Hello All!

I have not previously used an IGBT, and I have uncertainties regarding their application. For example, I have an Infineon IKP40N65H5 device which I'd like to use to control current (36A, @24V) through a nominal 0.5-ohm resistor (a bolometer). The idea is shown in the attached circuit. I would supply the trigger to the IGBT gate with a microcontroller (MCU), or with the MCU feeding an IGBT gate driver and the gate driver feeding the IGBT gate.

Data sheet:
https://www.digikey.com/htmldatashe...iTNOvYlb8diRKM7PkDHwVGbBe-mEToURoCch4QAvD_BwE

My question: Assuming I'm willing to accept that there will be a 1.65V drop (from the data sheet) across the IGBT above the resistor, can this work?
All comments/suggestions much appreciated.

Thanks!!

 

where is the attached circuit?

 

I would supply the trigger to the IGBT gate with a microcontroller (MCU), or with the MCU feeding an IGBT gate driver and the gate driver feeding the IGBT gate.

that can work as long as you drive the gate with suitable stage. MCU outputs are normally 3.3V or 5V and both are insufficient to drive IGBT directly. to get 36A with 1.7V across transistor you need gate voltage of 15-18V.

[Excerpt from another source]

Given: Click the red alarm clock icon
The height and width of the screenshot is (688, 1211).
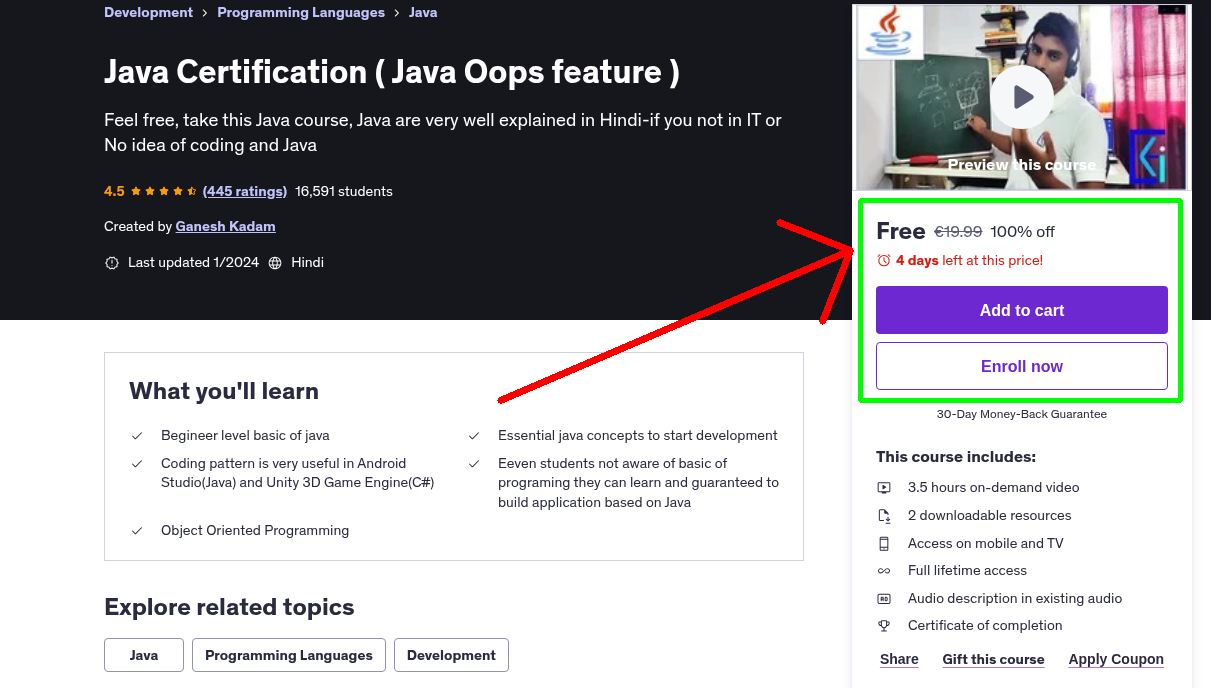Looking at the screenshot, I should tap(883, 258).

and since this is a low voltage application (24VDC) why use IGBT? use MOSFET. IGBTs are meant for high voltage (500-1500V).
36A * 1.75V = 63W and that needs massive heatsink

using mosfet with low Rdson you get way less heat.
even if your MOSFET has 5mOhm dissipation is 36A*36A*0.005 Ohm = 6.48W
but you can get one with lower on resistance.

 

Hello All!

I have not previously used an IGBT, >< snip

Thanks!!

where is the attached circuit?

I wasn't sure how best to include the circuit. Clicking on the attachment icon will download the schematic to your computer. Then click on your downloads and click again on the IGBT-ckt.docx file which should show the schematic. I apologize for adding the attachment the way I did.

 

you should attach picture, not word document. nobody likes to open files that could be malicious.

that will NOT work....
you need gate voltage to be 15-18V higher than emitter voltage.
so if your Vce = 2V (just an example - easier math)
then Ve=24V-2V=22V and Vg need to be at 15-18V higher than that (37V - 40V).
so 5V pulse will do nothing.

if the load is in collector circuit, then you need Vg that is 15-18V.

do you need to switch high side? if so use P-channel mosfet.

 

to get 36A with 1.7V across transistor you need gate voltage of 15-18V.

The data sheet states a gate-emitter threshold voltage of 3.2-4.0-4.8 (min-typ-max) But maybe I'm not understanding the "threshold" term. I thought it was the minimum required gate voltage to put the IGBT into saturation. My mistake.

why use IGBT?

The data sheet C-E saturation voltage was stated as 1.65V typical. Since the IGBT would be used as a low-side switch I thought I could avoid having to raise the gate signal much higher if using an N-MOSFET on the low side. Again my misunderstanding.

 

datasheet shows this:


the point is that to get low Vce saturation, you need to drive the transistor hard. sure you can use low Vge like 6 or 7V to pass current of 36A if you have sufficiently low resistance load and sufficiently high supply voltage but ... can you see what the Vce would be?

 

The data sheet states a gate-emitter threshold voltage of 3.2-4.0-4.8 (min-typ-max) But maybe I'm not understanding the "threshold" term. I thought it was the minimum required gate voltage to put the IGBT into saturation. My mistake.


The data sheet C-E saturation voltage was stated as 1.65V typical. Since the IGBT would be used as a low-side switch I thought I could avoid having to raise the gate signal much higher if using an N-MOSFET on the low side. Again my misunderstanding.

Thanks for taking the time to reply. I'll go back to the drawing board and try to improve my understanding ).
Best regards,
-Steve

 

The circuit on the right is simple to drive. Zero volts and Q1 is off. 18V and Q1 is on.